Will the recent positive trend continue leading up to its next earnings release, or is TCF Financial due for a pullback? Before we dive into how investors and analysts have reacted as of late, let's take a quick look at its most recent earnings report in order to get a better handle on the important drivers.

TCF Financial Q4 Earnings Top Estimates, Expenses Down

TCF Financial reported fourth-quarter 2020 adjusted earnings per share of 75 cents, beating the Zacks Consensus Estimate by 4 cents. The figure, however, decreased 16.7% from the prior-year quarter.

Disciplined cost management aided the bank’s quarterly performance. Also, the company witnessed decent loans and deposits balance. Moreover, lower provisions were on the upside. However, margin pressure and lower fee income were undermining factors.

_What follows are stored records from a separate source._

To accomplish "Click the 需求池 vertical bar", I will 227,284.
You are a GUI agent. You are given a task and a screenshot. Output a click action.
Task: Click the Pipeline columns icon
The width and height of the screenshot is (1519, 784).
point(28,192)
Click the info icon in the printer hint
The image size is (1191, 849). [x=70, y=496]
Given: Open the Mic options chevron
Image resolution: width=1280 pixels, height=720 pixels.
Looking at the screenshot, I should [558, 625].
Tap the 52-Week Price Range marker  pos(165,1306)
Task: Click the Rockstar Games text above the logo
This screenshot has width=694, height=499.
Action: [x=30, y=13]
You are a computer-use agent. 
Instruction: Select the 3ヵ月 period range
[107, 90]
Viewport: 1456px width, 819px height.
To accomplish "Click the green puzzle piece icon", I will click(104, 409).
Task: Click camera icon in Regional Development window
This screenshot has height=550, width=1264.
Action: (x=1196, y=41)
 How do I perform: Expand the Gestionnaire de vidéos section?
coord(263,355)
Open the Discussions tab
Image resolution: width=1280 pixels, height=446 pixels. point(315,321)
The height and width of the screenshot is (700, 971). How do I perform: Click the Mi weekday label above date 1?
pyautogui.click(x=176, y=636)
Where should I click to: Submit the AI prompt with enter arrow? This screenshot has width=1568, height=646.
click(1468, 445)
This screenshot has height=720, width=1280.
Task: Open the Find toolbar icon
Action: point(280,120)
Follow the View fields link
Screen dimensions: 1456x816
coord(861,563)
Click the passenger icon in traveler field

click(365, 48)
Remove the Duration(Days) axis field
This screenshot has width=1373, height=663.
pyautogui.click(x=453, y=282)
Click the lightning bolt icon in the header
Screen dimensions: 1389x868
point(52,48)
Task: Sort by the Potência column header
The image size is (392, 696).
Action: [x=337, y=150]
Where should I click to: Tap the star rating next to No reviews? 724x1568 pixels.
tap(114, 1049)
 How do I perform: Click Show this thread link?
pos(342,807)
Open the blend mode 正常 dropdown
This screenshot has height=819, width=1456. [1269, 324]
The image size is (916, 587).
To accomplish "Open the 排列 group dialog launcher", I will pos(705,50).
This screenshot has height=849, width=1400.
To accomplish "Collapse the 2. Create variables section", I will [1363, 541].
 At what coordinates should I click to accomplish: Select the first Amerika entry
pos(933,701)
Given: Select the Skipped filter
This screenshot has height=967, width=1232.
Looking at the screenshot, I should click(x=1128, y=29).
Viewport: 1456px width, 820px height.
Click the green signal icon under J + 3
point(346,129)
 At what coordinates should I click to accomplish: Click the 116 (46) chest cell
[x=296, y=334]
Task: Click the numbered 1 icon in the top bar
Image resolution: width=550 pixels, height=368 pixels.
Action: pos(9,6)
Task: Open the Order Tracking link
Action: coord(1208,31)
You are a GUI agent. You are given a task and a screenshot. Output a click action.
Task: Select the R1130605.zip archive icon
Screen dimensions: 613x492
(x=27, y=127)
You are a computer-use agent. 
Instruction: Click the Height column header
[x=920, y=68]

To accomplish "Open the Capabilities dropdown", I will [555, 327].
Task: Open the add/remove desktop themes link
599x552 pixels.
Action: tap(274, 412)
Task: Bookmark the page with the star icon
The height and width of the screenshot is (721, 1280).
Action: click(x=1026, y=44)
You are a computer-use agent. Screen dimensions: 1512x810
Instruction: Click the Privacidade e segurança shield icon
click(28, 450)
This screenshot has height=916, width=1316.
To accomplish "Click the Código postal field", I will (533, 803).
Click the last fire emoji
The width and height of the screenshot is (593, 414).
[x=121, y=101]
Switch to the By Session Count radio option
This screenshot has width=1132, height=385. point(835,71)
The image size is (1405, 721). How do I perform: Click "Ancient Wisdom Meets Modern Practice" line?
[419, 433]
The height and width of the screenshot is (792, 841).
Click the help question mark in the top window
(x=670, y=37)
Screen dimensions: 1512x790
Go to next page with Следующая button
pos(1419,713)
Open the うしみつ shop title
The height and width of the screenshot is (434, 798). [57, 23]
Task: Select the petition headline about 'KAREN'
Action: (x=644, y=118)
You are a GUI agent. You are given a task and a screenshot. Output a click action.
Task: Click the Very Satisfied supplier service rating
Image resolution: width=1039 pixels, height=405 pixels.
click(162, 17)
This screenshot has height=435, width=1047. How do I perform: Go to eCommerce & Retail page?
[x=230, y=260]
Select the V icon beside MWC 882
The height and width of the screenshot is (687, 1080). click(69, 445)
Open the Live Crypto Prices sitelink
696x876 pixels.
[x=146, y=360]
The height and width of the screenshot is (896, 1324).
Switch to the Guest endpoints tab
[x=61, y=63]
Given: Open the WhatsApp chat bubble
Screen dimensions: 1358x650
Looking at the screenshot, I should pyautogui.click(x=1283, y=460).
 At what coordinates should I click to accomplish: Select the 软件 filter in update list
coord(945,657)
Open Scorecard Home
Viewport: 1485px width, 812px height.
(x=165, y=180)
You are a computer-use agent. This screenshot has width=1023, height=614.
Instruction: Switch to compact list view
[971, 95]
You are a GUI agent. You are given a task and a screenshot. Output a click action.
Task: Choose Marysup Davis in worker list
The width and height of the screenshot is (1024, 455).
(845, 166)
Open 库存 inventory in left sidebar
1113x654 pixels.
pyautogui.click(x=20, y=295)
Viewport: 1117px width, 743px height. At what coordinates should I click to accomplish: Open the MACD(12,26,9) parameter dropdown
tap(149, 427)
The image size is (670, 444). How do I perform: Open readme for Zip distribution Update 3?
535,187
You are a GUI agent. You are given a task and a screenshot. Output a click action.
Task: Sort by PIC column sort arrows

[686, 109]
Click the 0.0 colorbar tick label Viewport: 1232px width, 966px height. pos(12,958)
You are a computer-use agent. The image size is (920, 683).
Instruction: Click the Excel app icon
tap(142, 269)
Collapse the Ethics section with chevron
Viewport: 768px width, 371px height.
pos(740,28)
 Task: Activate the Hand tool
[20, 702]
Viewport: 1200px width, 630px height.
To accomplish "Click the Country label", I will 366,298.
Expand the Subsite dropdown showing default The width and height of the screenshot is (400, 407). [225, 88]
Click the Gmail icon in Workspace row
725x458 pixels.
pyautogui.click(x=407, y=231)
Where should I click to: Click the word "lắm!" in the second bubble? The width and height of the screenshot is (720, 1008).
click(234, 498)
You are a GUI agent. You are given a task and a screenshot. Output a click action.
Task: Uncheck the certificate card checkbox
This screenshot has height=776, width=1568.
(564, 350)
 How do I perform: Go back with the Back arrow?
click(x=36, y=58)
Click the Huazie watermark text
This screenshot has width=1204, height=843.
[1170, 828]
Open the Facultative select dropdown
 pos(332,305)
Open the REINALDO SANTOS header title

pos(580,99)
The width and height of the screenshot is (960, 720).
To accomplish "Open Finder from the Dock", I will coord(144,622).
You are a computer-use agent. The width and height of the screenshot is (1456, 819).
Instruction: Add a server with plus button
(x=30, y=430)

Including post-tax merger-related expenses and notable items, the company reported net income of $91.4 million or 58 cents compared with the $112.4 million or 72 cents recorded in the previous-year quarter.

In 2020, the company reported net income of $212.8 million compared with the $285.5 million recorded in the prior year.

Revenues Down, Cost Declines, Loans Up

Total revenues came in at $508.6 million in the reported quarter, down 10.3% year over year. The top-line figure, however, outpaced the Zacks Consensus Estimate of $501 million.

In 2020, total revenues were $2.05 billion, up 17.1% year over year.

Net interest income was down 6.7% year on year to $381.4 million during the fourth quarter. This decline mainly resulted from decreased interest, partially mitigated by a fall in total interest expense. NIM of 3.55% contracted 34 basis points (bps) year over year.

Non-interest income came in at $127.2 million, down 19.5% on a year-over-year basis. Fall in almost all components of income chiefly resulted in this decrease, partly offset by higher net gains on sales of loans and leases, and solid wealth management revenues.

TCF Financial reported non-interest expenses of $379.1 million, down 9% from the prior-year quarter. This decrease primarily reflects the lower merger-related expenses, occupancy and equipment and other expenses, partly offset by higher compensation and employee benefit expenses.

Adjusted efficiency ratio was 64.8%, up from the prior-year quarter’s 58.51%. A rise in ratio indicates fall in profitability.

As of Dec 31, 2020, total deposits decreased marginally sequentially to $38.9 billion. However, total loans and leases increased slightly to $34.5 billion during the December quarter.

Credit Quality: A Mixed Bag

Credit quality for TCF Financial reflected mixed credit metrics. Total non-performing assets more than doubled to $710.5 million on a year-over-year basis.

Provisions for credit losses were $11.8 million, down 17.9% on a year-over-year basis to 0.14%. Non-performing assets as a percentage of total loans and leases and other real estate owned came in at 2.06%, up 147 bps.

Robust Capital Position

TCF Financial’s capital ratios remained strong. As of Dec 31, 2020, Common equity Tier 1 capital ratio was 11.45% compared with 10.99% as of Dec 31, 2019. Total risk-based capital ratio was 14.03% compared with 12.70% as of Dec 31, 2019. Tier 1 leverage capital ratio was 9.34%, down from 9.49% as of Dec 31, 2019.

How Have Estimates Been Moving Since Then?

In the past month, investors have witnessed an upward trend in estimates revision. The consensus estimate has shifted 7.98% due to these changes.

VGM Scores

Currently, TCF Financial has a poor Growth Score of F, a grade with the same score on the momentum front. Charting a somewhat similar path, the stock was allocated a grade of D on the value side, putting it in the bottom 40% for this investment strategy.

Overall, the stock has an aggregate VGM Score of F. If you aren't focused on one strategy, this score is the one you should be interested in.

Outlook

Estimates have been broadly trending upward for the stock, and the magnitude of these revisions looks promising. It comes with little surprise TCF Financial has a Zacks Rank #2 (Buy). We expect an above average return from the stock in the next few months.